Only the lines from the line containing "Click 虚位以待 in the 400元宝 row" to the end of the entries, both included, belong in your answer, and each must match exactly.

START Information given

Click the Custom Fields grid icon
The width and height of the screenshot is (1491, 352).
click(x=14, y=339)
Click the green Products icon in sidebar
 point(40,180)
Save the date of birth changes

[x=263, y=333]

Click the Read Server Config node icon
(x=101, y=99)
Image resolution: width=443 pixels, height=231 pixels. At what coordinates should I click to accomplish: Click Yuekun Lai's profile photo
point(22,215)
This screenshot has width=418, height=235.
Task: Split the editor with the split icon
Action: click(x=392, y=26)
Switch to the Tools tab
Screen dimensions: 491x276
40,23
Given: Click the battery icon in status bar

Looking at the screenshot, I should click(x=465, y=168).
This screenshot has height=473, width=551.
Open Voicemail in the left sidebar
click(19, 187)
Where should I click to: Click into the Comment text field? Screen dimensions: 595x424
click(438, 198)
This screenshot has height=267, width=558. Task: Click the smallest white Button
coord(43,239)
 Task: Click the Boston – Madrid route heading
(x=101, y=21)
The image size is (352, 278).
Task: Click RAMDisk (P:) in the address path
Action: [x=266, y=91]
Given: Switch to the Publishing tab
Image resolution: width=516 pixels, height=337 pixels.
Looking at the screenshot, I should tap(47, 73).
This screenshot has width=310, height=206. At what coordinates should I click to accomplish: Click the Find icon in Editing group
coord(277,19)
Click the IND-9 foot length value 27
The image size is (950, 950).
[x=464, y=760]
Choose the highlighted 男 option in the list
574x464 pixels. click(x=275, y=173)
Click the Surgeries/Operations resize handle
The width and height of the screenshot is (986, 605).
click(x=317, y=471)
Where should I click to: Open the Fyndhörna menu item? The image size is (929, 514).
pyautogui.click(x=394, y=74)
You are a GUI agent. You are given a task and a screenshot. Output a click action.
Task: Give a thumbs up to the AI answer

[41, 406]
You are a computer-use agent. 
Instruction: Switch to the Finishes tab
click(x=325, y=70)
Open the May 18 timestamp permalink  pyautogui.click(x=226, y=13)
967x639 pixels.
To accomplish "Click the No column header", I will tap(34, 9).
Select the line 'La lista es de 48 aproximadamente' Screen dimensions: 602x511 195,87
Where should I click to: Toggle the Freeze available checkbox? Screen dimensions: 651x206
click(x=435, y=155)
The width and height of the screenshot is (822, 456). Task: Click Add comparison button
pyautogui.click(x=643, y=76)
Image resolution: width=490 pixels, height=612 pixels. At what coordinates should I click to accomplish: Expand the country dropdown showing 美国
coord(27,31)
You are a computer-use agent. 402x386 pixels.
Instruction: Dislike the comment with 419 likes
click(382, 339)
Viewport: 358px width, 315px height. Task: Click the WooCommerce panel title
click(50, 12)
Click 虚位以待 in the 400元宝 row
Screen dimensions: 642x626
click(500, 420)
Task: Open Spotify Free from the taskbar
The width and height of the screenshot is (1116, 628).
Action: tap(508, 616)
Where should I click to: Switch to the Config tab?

END Information given

▸ **Reply to the task**:
Click 虚位以待 in the 400元宝 row
Screen dimensions: 642x626
click(500, 420)
Task: Open Spotify Free from the taskbar
The width and height of the screenshot is (1116, 628).
Action: tap(508, 616)
Where should I click to: Switch to the Config tab?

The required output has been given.